EXERCISE INSTRUCTIONS - What you copy should be the lines from the one with "Toggle line wrap in the Response viewer" through the end of the entries, word for word. Omit the pictures.

-- EXCERPTED DATA follows --

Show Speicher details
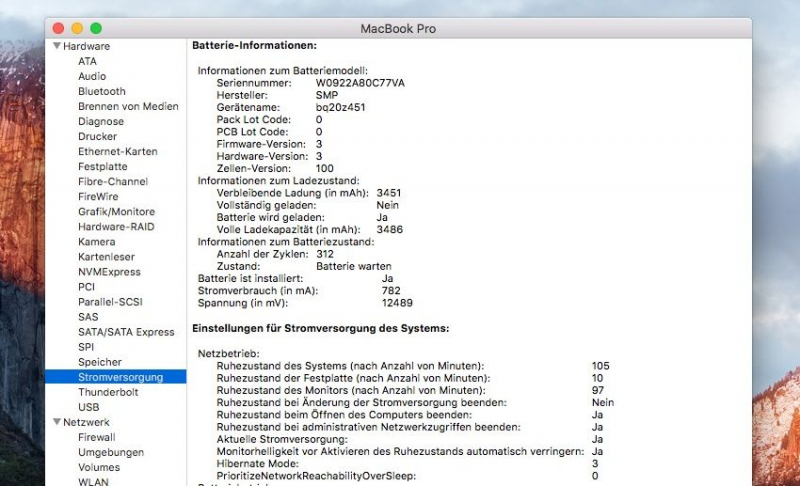tap(100, 362)
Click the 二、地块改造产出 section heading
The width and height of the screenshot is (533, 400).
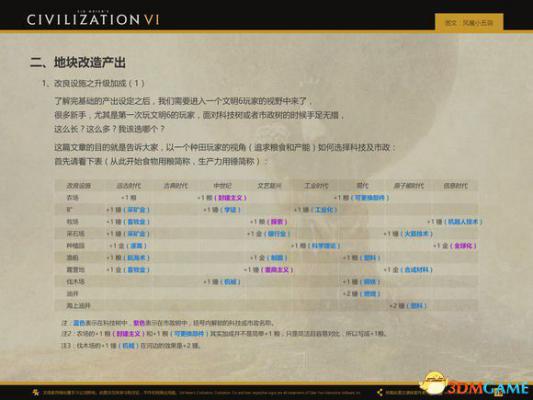[78, 63]
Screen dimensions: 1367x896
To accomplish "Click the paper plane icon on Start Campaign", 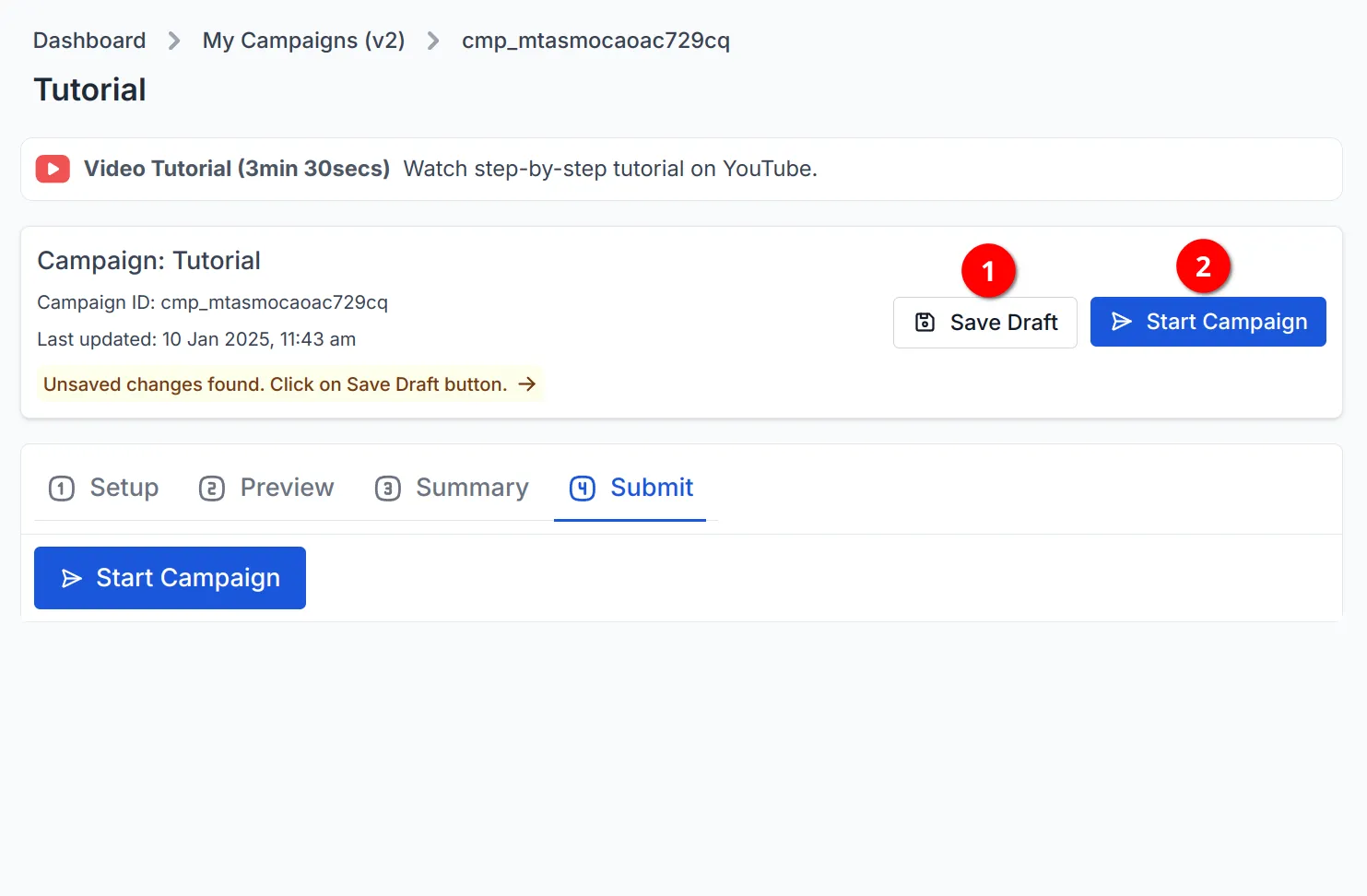I will pos(1123,322).
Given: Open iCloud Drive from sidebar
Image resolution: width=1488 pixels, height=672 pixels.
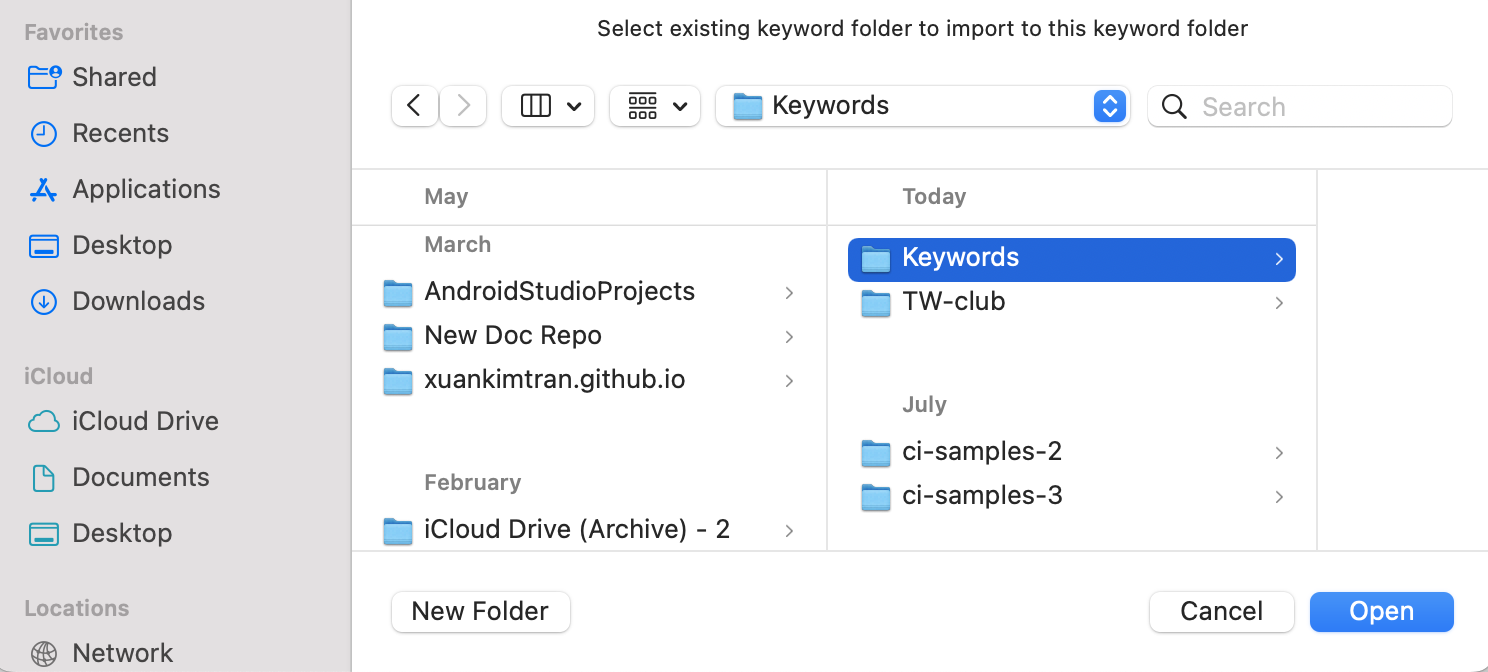Looking at the screenshot, I should click(x=145, y=421).
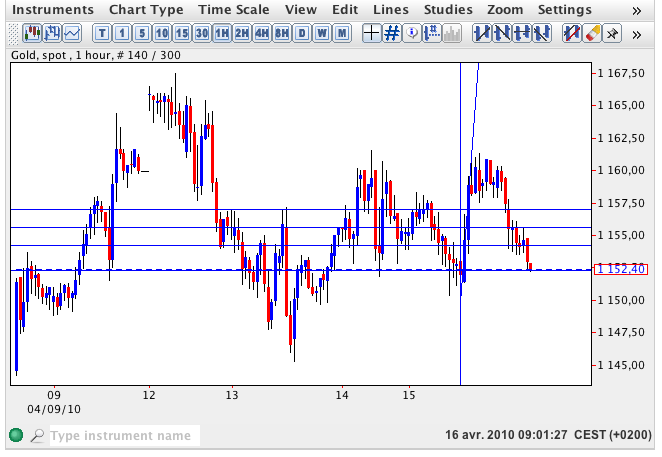
Task: Open the Instruments menu
Action: pyautogui.click(x=54, y=10)
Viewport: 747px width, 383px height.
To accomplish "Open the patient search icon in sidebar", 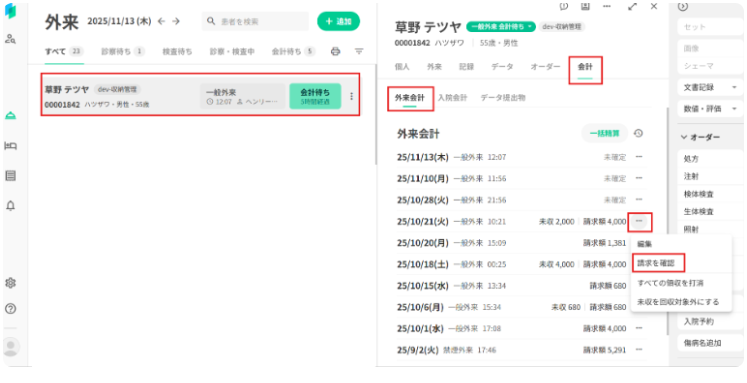I will point(10,39).
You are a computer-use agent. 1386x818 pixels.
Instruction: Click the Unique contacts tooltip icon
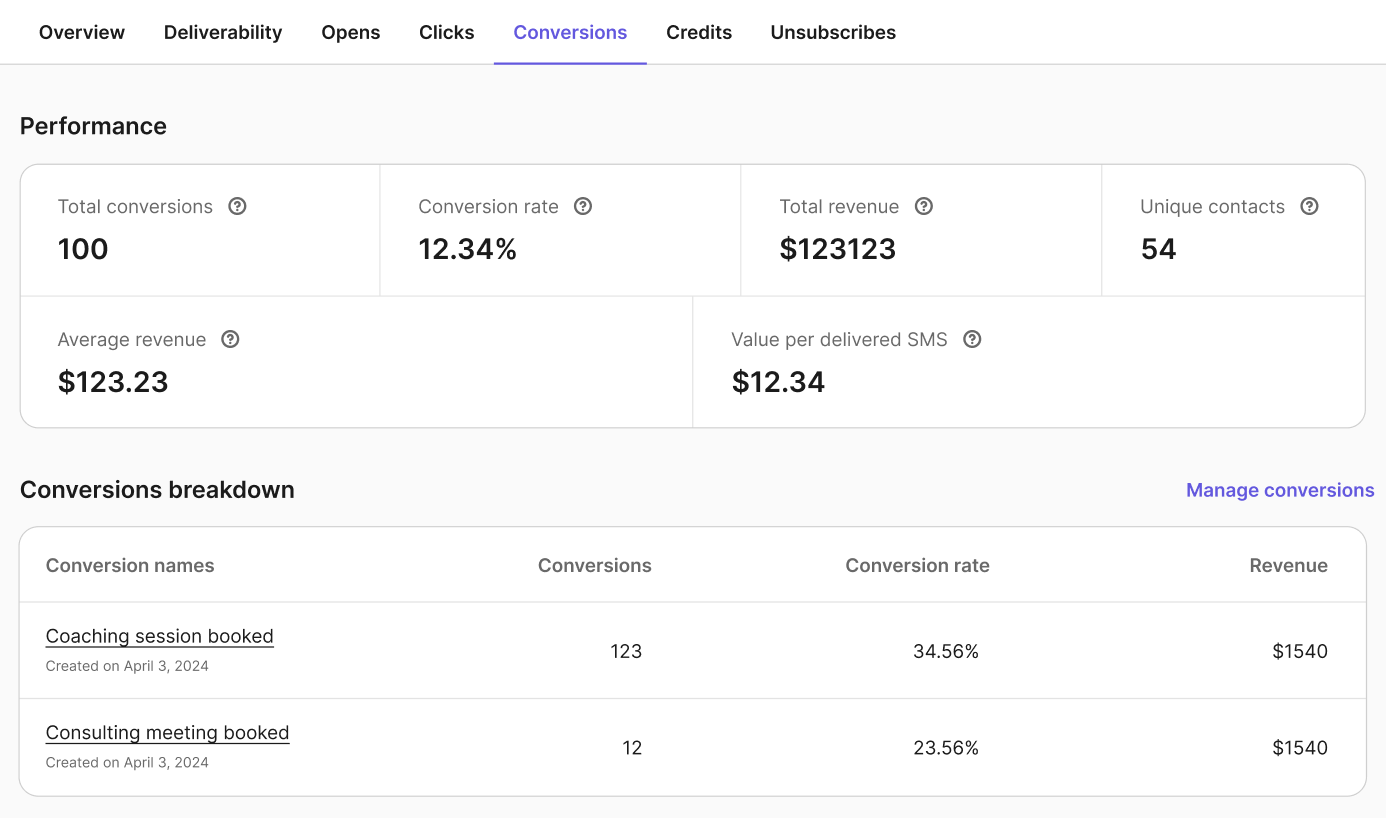coord(1310,206)
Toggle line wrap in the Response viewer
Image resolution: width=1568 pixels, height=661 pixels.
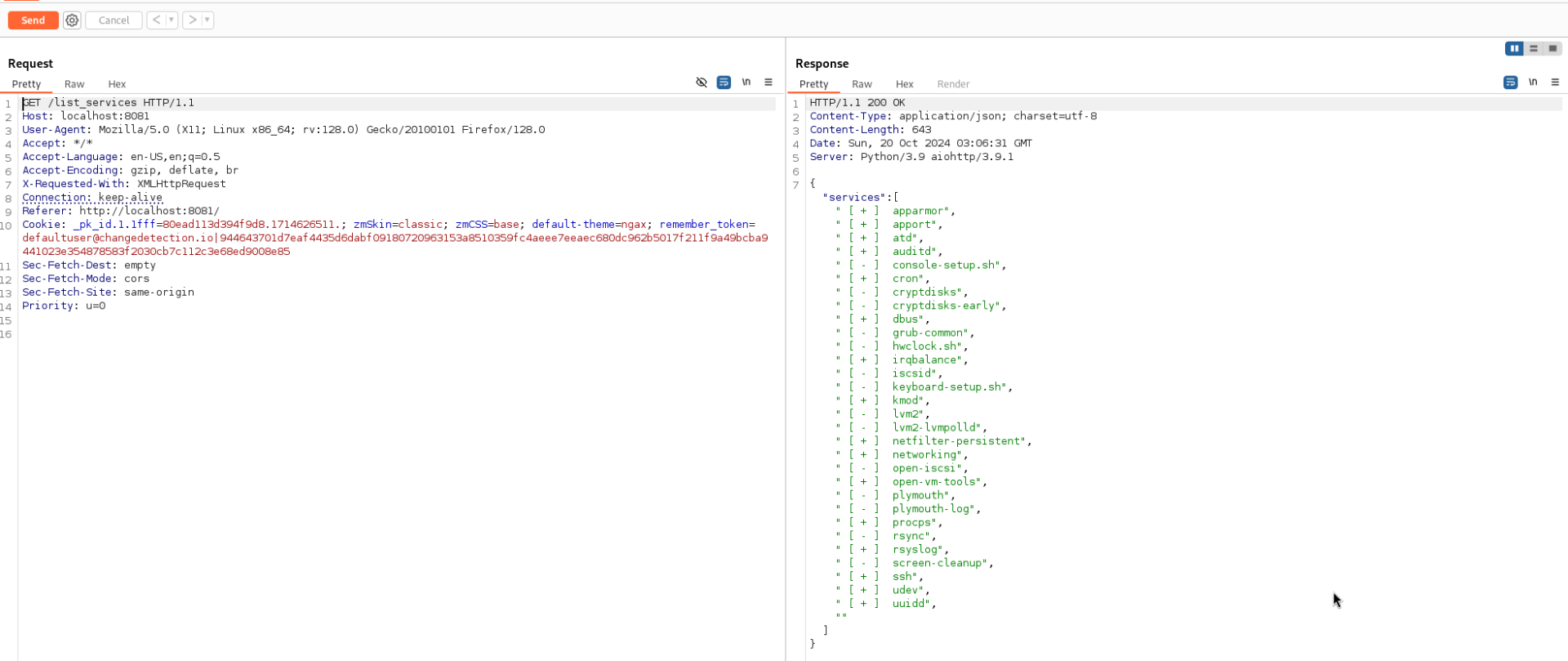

-- EXCERPTED DATA concluded --

ANSWER FOR THIS EXERCISE -
Toggle line wrap in the Response viewer
Image resolution: width=1568 pixels, height=661 pixels.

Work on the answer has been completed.